The sainthood process opened in Cartagena in an informative process that opened in 1949 and later concluded in 1952 while a team of theologians collated and approved all of her spiritual works and other writings on 8 May 1959; the formal introduction to the cause came under Pope Paul VI on 15 July 1974 and she was titled as a Servant of God. An apostolic process was held from 1976 until 1977 and these processes received validation from the Congregation for the Causes of Saints on 26 February 1982.

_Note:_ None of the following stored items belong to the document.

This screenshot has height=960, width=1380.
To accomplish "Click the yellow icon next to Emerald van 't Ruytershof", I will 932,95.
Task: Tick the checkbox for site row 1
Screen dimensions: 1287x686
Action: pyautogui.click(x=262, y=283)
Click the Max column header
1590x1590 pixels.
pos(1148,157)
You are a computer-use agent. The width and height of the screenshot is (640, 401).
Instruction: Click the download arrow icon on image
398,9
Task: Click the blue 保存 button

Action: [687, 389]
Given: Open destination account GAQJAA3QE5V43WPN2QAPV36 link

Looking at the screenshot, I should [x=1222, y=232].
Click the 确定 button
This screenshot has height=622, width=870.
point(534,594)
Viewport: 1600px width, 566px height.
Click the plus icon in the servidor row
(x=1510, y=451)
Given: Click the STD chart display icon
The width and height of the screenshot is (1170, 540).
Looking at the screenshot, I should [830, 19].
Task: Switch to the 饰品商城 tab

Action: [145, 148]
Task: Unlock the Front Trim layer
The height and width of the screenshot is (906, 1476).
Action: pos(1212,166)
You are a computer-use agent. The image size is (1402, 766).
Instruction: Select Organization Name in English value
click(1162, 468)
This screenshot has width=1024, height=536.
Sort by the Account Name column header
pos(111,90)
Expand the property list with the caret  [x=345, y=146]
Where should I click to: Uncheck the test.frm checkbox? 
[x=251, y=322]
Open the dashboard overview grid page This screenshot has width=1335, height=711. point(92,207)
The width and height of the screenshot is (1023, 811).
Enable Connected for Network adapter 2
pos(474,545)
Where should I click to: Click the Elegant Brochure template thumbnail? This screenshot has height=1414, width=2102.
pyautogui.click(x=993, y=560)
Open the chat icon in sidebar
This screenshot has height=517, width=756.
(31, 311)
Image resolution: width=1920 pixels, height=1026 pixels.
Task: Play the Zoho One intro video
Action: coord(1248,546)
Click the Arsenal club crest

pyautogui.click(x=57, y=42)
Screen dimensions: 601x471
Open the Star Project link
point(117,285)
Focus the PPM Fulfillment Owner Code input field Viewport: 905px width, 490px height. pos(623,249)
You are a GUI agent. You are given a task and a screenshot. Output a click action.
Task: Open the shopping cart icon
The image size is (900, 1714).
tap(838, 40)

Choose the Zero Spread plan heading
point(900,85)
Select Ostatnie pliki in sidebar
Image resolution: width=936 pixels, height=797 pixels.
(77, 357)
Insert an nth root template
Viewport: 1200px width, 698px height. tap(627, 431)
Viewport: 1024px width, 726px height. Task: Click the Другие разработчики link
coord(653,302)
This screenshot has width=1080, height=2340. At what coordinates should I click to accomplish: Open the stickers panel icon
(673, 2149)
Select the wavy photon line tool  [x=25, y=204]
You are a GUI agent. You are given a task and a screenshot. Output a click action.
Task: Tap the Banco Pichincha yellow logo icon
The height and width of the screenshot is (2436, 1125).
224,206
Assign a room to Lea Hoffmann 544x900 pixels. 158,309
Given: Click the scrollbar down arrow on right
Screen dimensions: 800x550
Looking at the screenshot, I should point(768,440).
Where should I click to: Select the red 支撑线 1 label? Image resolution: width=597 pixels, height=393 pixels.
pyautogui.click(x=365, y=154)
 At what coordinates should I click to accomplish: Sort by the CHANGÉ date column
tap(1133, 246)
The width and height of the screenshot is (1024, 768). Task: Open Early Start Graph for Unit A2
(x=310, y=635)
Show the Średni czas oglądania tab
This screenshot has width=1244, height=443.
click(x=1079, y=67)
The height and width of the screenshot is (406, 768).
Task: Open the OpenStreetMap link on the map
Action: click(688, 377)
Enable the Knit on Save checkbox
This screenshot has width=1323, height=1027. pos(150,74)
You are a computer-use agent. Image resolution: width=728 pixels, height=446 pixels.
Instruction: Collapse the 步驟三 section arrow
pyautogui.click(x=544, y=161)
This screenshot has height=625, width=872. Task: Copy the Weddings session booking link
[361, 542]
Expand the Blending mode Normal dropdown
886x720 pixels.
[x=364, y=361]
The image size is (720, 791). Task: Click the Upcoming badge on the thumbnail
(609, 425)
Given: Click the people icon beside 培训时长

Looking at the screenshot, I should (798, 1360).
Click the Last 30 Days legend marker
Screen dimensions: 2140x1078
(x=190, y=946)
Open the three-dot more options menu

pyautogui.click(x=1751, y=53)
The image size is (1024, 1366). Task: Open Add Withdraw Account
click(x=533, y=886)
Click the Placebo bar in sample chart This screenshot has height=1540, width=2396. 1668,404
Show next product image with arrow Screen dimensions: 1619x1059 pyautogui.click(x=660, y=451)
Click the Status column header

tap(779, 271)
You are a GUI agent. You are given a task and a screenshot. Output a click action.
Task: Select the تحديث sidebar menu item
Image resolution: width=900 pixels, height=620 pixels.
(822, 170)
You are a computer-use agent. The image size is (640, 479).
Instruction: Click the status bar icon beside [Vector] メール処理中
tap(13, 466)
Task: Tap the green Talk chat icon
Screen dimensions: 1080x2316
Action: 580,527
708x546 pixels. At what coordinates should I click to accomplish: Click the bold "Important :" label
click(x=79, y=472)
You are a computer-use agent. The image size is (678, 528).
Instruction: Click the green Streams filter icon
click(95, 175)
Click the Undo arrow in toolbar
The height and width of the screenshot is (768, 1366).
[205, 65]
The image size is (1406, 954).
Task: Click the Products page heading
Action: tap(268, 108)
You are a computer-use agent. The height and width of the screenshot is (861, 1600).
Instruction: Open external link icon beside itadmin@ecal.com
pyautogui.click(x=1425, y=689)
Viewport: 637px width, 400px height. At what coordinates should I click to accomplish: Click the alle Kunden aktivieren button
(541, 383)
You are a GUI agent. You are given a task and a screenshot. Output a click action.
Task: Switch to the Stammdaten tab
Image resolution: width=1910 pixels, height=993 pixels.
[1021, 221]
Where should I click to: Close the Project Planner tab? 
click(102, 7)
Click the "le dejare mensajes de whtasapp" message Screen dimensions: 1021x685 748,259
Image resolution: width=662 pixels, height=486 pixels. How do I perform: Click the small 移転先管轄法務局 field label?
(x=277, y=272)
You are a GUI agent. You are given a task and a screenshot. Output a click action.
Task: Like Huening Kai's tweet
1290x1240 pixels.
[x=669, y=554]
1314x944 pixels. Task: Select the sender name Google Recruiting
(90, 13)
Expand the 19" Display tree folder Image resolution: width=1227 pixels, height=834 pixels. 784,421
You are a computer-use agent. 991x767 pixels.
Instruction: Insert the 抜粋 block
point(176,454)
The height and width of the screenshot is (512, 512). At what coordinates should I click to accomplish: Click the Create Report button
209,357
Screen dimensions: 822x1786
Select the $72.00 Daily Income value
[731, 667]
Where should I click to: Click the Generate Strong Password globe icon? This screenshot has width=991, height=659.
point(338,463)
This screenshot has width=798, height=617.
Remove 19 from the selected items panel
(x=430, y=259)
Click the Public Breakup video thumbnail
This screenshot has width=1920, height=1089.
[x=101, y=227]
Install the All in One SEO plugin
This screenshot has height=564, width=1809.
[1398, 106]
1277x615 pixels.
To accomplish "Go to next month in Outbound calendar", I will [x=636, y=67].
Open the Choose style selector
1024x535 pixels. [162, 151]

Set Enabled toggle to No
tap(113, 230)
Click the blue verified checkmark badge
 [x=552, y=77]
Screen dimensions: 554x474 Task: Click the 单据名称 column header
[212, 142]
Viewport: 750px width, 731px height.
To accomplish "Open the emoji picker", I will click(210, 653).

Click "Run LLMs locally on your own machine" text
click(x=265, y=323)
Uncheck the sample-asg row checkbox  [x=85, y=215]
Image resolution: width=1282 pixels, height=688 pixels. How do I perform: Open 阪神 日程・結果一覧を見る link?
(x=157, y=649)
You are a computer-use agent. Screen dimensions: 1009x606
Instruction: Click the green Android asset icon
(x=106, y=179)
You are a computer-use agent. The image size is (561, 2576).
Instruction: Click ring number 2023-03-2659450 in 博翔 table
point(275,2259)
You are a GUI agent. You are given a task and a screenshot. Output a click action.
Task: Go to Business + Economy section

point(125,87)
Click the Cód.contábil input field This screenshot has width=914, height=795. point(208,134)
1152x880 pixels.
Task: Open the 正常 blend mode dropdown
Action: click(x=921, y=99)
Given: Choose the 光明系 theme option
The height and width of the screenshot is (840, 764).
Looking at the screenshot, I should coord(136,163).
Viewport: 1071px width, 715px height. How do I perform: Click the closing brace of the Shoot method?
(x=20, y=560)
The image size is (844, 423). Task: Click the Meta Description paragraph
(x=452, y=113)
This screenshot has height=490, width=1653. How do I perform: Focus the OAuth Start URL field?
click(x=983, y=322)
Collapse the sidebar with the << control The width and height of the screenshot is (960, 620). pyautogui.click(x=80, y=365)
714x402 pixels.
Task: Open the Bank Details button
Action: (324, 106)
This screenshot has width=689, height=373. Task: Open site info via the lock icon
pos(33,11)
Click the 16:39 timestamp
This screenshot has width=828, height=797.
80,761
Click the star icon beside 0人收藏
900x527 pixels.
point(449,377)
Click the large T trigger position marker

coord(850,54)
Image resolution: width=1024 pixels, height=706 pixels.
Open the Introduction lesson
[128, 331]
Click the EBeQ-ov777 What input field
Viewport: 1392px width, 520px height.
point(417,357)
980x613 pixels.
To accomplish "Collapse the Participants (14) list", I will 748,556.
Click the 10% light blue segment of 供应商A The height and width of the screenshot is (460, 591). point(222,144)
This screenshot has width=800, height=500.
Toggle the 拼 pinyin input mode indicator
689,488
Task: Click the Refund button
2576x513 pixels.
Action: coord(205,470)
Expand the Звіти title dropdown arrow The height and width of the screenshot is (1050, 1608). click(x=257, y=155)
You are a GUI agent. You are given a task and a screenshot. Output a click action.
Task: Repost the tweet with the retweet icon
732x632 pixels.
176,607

The C.C.S. received the Positio in 1988 and it led to theologians approving its contents on 5 April 1991 while the C.C.S also voted in favor of the cause on 15 October 1991. Pope John Paul II named her as Venerable on 21 December 1991 after confirming her heroic virtue. The miracle for beatification was investigated and then validated on 4 May 1992 while a medical board approved it on 17 June 1993; theologians also approved it on 26 November 1993 as did the C.C.S. on 18 January 1994. John Paul II approved this miracle on 26 March 1994 and later beatified her on 29 October 1995 in Saint Peter's Basilica. The beatification miracle was the rebuilding of missing cranial bones of the 15-day-old Liliana Sanchez in 1969. Rosmarie Wicki-Bütler and Burkard Bütler – her grandniece and grandnephew – represented the family at the 1995 beatification.

The second miracle was investigated in 2003 in Cartagena and later received validation on 15 October 2004. The medical board approved it on 23 March 2006 as did theologians on 1 December 2006 and the C.C.S. on 17 April 2007. Pope Benedict XVI approved it on 6 July 2007 and later canonized her as a saint on 12 October 2008 in Saint Peter's Square. The miracle was the 2 July 2002 cure of Myrna Jazime Correa from severe respiratory complications.